» **Task instructions**: Could you set out all the entries below as a Markdown table with two columns, Row and Line, putting each line's number under Row and the line itself under Line, and leaving out any blank lines?

» **Exercise input**:
= = =

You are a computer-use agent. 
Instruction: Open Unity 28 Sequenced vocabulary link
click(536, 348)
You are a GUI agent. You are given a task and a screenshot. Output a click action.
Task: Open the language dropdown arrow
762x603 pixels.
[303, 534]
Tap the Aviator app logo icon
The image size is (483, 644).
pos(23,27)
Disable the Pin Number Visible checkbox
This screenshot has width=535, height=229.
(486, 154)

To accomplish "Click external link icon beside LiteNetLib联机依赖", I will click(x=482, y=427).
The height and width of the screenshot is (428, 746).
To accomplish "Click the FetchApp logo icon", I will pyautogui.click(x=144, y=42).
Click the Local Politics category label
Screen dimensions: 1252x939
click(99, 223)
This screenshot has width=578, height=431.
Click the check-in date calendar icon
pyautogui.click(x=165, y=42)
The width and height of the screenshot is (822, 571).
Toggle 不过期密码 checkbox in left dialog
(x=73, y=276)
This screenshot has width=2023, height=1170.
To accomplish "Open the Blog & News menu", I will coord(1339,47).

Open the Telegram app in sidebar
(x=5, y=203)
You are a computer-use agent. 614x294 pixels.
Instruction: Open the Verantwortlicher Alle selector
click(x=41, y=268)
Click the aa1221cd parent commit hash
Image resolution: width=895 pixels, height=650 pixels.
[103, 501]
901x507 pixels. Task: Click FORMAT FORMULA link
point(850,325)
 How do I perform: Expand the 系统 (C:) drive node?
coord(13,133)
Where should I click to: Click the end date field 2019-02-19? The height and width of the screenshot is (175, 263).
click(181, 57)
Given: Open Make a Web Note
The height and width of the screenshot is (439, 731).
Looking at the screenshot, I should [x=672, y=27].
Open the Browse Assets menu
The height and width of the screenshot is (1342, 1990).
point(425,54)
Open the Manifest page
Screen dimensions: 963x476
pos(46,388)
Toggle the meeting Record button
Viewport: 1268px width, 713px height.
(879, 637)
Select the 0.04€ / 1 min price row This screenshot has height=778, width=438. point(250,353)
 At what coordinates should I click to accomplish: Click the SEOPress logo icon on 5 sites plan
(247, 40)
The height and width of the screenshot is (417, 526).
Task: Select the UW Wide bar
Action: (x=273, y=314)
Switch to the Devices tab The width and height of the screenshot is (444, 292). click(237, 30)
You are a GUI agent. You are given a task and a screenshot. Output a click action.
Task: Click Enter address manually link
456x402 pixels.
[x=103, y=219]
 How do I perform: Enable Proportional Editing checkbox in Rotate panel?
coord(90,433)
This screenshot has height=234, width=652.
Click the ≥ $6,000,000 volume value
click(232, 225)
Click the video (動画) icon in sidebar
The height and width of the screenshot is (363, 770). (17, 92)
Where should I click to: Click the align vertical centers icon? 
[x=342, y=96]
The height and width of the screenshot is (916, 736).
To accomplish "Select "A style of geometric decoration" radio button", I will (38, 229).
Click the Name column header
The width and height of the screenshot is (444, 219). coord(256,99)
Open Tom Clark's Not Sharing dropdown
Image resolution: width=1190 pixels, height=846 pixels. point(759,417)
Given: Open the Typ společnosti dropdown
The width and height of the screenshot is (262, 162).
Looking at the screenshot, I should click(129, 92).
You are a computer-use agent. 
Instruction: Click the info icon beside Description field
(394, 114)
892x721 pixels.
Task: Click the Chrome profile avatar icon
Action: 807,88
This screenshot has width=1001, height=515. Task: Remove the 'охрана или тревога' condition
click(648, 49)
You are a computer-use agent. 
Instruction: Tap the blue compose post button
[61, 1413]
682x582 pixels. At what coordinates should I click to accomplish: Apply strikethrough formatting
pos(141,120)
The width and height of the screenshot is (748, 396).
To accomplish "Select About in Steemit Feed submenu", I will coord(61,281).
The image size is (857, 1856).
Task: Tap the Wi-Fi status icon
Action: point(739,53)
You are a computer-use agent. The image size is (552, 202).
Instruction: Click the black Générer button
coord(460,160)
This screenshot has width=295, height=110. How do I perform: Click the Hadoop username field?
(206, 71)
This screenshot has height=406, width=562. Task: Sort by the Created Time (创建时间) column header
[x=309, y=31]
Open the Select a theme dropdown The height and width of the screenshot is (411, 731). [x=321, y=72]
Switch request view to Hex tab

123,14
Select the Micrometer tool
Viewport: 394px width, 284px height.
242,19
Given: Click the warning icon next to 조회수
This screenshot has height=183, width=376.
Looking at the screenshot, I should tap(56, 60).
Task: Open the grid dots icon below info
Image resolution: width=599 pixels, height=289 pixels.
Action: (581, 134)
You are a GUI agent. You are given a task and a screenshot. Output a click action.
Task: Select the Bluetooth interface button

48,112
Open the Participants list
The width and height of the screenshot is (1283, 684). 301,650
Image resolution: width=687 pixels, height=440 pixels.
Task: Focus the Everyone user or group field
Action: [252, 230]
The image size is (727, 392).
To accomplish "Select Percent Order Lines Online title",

= = =

» **Written response**:
| Row | Line |
|---|---|
| 1 | You are a computer-use agent.  |
| 2 | Instruction: Open Unity 28 Sequenced vocabulary link |
| 3 | click(536, 348) |
| 4 | You are a GUI agent. You are given a task and a screenshot. Output a click action. |
| 5 | Task: Open the language dropdown arrow |
| 6 | 762x603 pixels. |
| 7 | [303, 534] |
| 8 | Tap the Aviator app logo icon |
| 9 | The image size is (483, 644). |
| 10 | pos(23,27) |
| 11 | Disable the Pin Number Visible checkbox |
| 12 | This screenshot has width=535, height=229. |
| 13 | (486, 154) |
| 14 | To accomplish "Click external link icon beside LiteNetLib联机依赖", I will click(x=482, y=427). |
| 15 | The height and width of the screenshot is (428, 746). |
| 16 | To accomplish "Click the FetchApp logo icon", I will pyautogui.click(x=144, y=42). |
| 17 | Click the Local Politics category label |
| 18 | Screen dimensions: 1252x939 |
| 19 | click(99, 223) |
| 20 | This screenshot has width=578, height=431. |
| 21 | Click the check-in date calendar icon |
| 22 | pyautogui.click(x=165, y=42) |
| 23 | The width and height of the screenshot is (822, 571). |
| 24 | Toggle 不过期密码 checkbox in left dialog |
| 25 | (x=73, y=276) |
| 26 | This screenshot has width=2023, height=1170. |
| 27 | To accomplish "Open the Blog & News menu", I will coord(1339,47). |
| 28 | Open the Telegram app in sidebar |
| 29 | (x=5, y=203) |
| 30 | You are a computer-use agent. 614x294 pixels. |
| 31 | Instruction: Open the Verantwortlicher Alle selector |
| 32 | click(x=41, y=268) |
| 33 | Click the aa1221cd parent commit hash |
| 34 | Image resolution: width=895 pixels, height=650 pixels. |
| 35 | [103, 501] |
| 36 | 901x507 pixels. Task: Click FORMAT FORMULA link |
| 37 | point(850,325) |
| 38 |  How do I perform: Expand the 系统 (C:) drive node? |
| 39 | coord(13,133) |
| 40 | Where should I click to: Click the end date field 2019-02-19? The height and width of the screenshot is (175, 263). |
| 41 | click(181, 57) |
| 42 | Given: Open Make a Web Note |
| 43 | The height and width of the screenshot is (439, 731). |
| 44 | Looking at the screenshot, I should [x=672, y=27]. |
| 45 | Open the Browse Assets menu |
| 46 | The height and width of the screenshot is (1342, 1990). |
| 47 | point(425,54) |
| 48 | Open the Manifest page |
| 49 | Screen dimensions: 963x476 |
| 50 | pos(46,388) |
| 51 | Toggle the meeting Record button |
| 52 | Viewport: 1268px width, 713px height. |
| 53 | (879, 637) |
| 54 | Select the 0.04€ / 1 min price row This screenshot has height=778, width=438. point(250,353) |
| 55 |  At what coordinates should I click to accomplish: Click the SEOPress logo icon on 5 sites plan |
| 56 | (247, 40) |
| 57 | The height and width of the screenshot is (417, 526). |
| 58 | Task: Select the UW Wide bar |
| 59 | Action: (x=273, y=314) |
| 60 | Switch to the Devices tab The width and height of the screenshot is (444, 292). click(237, 30) |
| 61 | You are a GUI agent. You are given a task and a screenshot. Output a click action. |
| 62 | Task: Click Enter address manually link |
| 63 | 456x402 pixels. |
| 64 | [x=103, y=219] |
| 65 |  How do I perform: Enable Proportional Editing checkbox in Rotate panel? |
| 66 | coord(90,433) |
| 67 | This screenshot has height=234, width=652. |
| 68 | Click the ≥ $6,000,000 volume value |
| 69 | click(232, 225) |
| 70 | Click the video (動画) icon in sidebar |
| 71 | The height and width of the screenshot is (363, 770). (17, 92) |
| 72 | Where should I click to: Click the align vertical centers icon?  |
| 73 | [x=342, y=96] |
| 74 | The height and width of the screenshot is (916, 736). |
| 75 | To accomplish "Select "A style of geometric decoration" radio button", I will (38, 229). |
| 76 | Click the Name column header |
| 77 | The width and height of the screenshot is (444, 219). coord(256,99) |
| 78 | Open Tom Clark's Not Sharing dropdown |
| 79 | Image resolution: width=1190 pixels, height=846 pixels. point(759,417) |
| 80 | Given: Open the Typ společnosti dropdown |
| 81 | The width and height of the screenshot is (262, 162). |
| 82 | Looking at the screenshot, I should click(129, 92). |
| 83 | You are a computer-use agent.  |
| 84 | Instruction: Click the info icon beside Description field |
| 85 | (394, 114) |
| 86 | 892x721 pixels. |
| 87 | Task: Click the Chrome profile avatar icon |
| 88 | Action: 807,88 |
| 89 | This screenshot has width=1001, height=515. Task: Remove the 'охрана или тревога' condition |
| 90 | click(648, 49) |
| 91 | You are a computer-use agent.  |
| 92 | Instruction: Tap the blue compose post button |
| 93 | [61, 1413] |
| 94 | 682x582 pixels. At what coordinates should I click to accomplish: Apply strikethrough formatting |
| 95 | pos(141,120) |
| 96 | The width and height of the screenshot is (748, 396). |
| 97 | To accomplish "Select About in Steemit Feed submenu", I will coord(61,281). |
| 98 | The image size is (857, 1856). |
| 99 | Task: Tap the Wi-Fi status icon |
| 100 | Action: point(739,53) |
| 101 | You are a computer-use agent. The image size is (552, 202). |
| 102 | Instruction: Click the black Générer button |
| 103 | coord(460,160) |
| 104 | This screenshot has width=295, height=110. How do I perform: Click the Hadoop username field? |
| 105 | (206, 71) |
| 106 | This screenshot has height=406, width=562. Task: Sort by the Created Time (创建时间) column header |
| 107 | [x=309, y=31] |
| 108 | Open the Select a theme dropdown The height and width of the screenshot is (411, 731). [x=321, y=72] |
| 109 | Switch request view to Hex tab |
| 110 | 123,14 |
| 111 | Select the Micrometer tool |
| 112 | Viewport: 394px width, 284px height. |
| 113 | 242,19 |
| 114 | Given: Click the warning icon next to 조회수 |
| 115 | This screenshot has height=183, width=376. |
| 116 | Looking at the screenshot, I should tap(56, 60). |
| 117 | Task: Open the grid dots icon below info |
| 118 | Image resolution: width=599 pixels, height=289 pixels. |
| 119 | Action: (581, 134) |
| 120 | You are a GUI agent. You are given a task and a screenshot. Output a click action. |
| 121 | Task: Select the Bluetooth interface button |
| 122 | 48,112 |
| 123 | Open the Participants list |
| 124 | The width and height of the screenshot is (1283, 684). 301,650 |
| 125 | Image resolution: width=687 pixels, height=440 pixels. |
| 126 | Task: Focus the Everyone user or group field |
| 127 | Action: [252, 230] |
| 128 | The image size is (727, 392). |
| 129 | To accomplish "Select Percent Order Lines Online title", |